A small update on our AI first coding experiment and an opportunity for you to provide input on what a HPC focused data plane should look like

HAL Update: Data Plane Specification

Time for some Friday fun. A couple of weeks back I posted an idea for a little experiment to see just how good AI first coding can be. Or not. As a quick recap the idea was to see how well it would cope with building a next generation HPC scheduler / workload manager. The idea here is first and foremost to see how good AI coding is without the hype and to be fully transparent about how everything was done.

This is far from perfect. It’s a little too manual, error prone and labour intensive but for now I’ve added prompt history markdown files to the repo. Any time code is generated using AI the details are captured into the prompt history file, and the commit should include that file as well as stating in the commit comment that AI was used. I’ve also segregated commits such that any human written code is not in the same commit as AI generated code. Folks at Anthropic/ Cursor etc if you’re watching something like would be pretty handy to enable easier code reviews too as well as understand change history if it could be captured automatically.

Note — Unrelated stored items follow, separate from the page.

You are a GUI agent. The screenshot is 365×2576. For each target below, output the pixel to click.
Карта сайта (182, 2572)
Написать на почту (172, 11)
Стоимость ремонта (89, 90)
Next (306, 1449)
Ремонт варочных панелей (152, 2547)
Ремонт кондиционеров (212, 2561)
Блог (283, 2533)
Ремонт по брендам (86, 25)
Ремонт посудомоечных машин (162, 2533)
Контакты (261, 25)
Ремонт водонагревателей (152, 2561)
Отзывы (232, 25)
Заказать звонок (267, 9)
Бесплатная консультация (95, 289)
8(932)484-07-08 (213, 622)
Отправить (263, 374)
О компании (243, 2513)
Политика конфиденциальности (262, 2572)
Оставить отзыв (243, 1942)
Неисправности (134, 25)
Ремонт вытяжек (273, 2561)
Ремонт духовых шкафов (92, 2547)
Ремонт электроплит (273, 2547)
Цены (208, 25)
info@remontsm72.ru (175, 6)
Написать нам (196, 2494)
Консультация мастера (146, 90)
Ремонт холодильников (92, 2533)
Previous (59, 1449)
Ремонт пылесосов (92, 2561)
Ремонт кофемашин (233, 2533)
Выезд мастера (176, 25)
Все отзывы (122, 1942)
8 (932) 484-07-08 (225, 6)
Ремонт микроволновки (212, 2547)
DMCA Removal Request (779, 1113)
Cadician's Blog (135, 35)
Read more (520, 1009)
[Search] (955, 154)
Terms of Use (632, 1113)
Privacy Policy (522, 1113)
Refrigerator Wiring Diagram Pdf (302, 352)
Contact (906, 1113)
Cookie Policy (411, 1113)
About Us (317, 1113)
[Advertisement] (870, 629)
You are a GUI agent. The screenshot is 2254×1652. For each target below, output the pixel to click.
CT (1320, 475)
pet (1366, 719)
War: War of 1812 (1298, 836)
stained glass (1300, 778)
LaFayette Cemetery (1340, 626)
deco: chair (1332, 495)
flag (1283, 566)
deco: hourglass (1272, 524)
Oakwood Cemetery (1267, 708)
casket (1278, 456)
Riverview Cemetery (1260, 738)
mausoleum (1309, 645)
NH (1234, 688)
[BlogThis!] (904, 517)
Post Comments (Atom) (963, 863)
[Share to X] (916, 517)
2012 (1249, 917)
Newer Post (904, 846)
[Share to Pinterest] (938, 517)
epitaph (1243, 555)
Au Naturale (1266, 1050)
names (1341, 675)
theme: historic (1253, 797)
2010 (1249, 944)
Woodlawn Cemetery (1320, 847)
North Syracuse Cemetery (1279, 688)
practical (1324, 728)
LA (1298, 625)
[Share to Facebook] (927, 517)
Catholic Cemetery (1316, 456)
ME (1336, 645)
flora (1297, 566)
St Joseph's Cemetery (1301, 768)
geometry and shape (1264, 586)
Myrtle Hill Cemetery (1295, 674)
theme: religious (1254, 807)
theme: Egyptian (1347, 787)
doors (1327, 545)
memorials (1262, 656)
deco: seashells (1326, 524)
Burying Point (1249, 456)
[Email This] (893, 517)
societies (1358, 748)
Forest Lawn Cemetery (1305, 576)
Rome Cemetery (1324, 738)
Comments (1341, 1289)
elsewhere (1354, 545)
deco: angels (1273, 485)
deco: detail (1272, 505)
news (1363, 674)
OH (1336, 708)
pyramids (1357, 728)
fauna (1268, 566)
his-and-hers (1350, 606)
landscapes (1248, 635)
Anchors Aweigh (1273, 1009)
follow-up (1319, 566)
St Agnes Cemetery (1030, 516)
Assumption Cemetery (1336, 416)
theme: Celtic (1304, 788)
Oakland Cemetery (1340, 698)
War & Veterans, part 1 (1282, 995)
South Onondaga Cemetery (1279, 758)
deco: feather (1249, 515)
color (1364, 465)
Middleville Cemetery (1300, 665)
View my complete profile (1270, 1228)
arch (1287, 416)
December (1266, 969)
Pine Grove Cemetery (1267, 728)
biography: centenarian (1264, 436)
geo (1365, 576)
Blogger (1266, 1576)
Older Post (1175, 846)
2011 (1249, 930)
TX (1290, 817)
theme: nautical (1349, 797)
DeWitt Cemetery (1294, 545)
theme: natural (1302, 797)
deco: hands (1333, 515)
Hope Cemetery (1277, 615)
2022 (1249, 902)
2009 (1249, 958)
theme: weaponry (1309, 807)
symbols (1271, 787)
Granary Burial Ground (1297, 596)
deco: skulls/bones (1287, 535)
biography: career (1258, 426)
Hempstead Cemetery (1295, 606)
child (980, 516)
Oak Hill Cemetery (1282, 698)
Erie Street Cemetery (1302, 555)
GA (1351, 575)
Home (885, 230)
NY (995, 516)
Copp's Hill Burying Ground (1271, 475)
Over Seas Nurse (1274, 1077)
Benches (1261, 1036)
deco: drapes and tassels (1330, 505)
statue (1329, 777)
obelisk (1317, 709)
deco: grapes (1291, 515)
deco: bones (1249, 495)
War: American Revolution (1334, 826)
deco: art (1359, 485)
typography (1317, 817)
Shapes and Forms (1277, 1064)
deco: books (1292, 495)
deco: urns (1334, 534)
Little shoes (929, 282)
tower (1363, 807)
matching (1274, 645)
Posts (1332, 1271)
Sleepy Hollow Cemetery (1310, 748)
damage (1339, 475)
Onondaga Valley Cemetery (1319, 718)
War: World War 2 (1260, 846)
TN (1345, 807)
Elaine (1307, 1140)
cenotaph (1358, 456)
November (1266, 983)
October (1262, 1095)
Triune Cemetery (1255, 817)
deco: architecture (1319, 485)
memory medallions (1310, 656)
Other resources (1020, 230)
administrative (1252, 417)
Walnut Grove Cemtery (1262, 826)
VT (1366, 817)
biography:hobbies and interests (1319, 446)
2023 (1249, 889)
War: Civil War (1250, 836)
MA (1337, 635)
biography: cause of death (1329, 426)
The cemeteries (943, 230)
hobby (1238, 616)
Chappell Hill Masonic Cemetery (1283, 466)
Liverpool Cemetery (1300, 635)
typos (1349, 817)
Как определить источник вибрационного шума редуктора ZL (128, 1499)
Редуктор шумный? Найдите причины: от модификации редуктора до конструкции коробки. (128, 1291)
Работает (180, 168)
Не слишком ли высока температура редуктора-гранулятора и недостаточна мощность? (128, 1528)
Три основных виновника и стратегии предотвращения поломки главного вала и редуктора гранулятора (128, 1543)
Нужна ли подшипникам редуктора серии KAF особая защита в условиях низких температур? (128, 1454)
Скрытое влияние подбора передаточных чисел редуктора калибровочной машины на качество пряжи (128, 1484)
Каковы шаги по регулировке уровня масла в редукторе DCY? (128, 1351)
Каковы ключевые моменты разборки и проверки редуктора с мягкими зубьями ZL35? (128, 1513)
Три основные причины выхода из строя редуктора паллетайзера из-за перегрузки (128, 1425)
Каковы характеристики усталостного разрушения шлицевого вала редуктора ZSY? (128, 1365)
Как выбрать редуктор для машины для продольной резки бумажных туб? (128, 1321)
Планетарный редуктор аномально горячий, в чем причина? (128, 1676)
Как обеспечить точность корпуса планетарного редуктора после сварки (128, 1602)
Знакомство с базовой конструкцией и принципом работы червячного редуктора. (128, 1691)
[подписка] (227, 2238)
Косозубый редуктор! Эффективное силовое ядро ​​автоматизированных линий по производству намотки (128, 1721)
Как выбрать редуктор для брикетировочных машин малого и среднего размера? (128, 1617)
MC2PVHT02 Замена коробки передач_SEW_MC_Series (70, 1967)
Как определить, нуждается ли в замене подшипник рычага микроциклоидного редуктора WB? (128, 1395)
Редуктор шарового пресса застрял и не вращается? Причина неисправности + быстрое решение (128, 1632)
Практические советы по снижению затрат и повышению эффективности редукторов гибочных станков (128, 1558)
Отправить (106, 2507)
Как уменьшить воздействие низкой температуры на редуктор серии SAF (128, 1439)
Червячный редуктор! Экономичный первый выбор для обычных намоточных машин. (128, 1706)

So far, I’ve only used VS Code with Copilot (I now prefer this to Cursor curiously) but that’s because I’m still at a stage where I’m specifying what needs to be built. Yes even that is getting done using AI. The intention is to let Claude Code / Open Code / Codex loose on this once there is a good specification. Firstly, to create the tests and then later the implementation. 

I’m starting with what I hope will be something easy, controlling the data that the compute will need.

Back over to you again for a bit. What’s missing? What else would you like an HPC data plane to do?